I've wondered if the accuracy I achieve stems simply from learning a reasonable opening book. If so the accuracy of the model should deteriorate in the middle and endgame.

That doesn't seem to be the case, however. You can try playing the `raw` linear model yourself by running

  play_chess.py -no-mcts
It plays surprisingly reasonable moves :)

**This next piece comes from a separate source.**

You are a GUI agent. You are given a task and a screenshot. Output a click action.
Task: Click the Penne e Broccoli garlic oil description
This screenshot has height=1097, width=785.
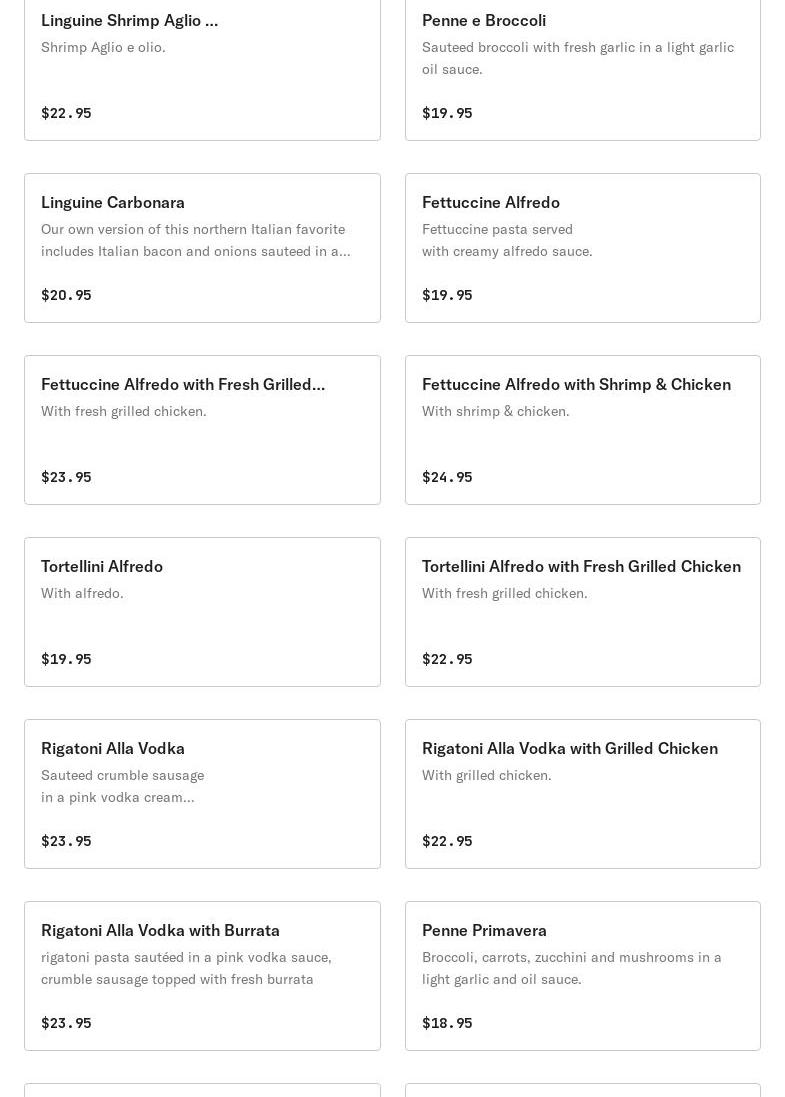coord(577,58)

This is a weird thing. The PCA result, as expected, is basically what the moves of chess for the major pieces look like. Also, I don't think they understand what bitboards are for (move generation and evaluation in a fairly dense/high performance representation); this vector representation is just serial 1-hot encoding. There are alternate vector encodings which actually make more sense for a neural net or matrix representation of chess positions.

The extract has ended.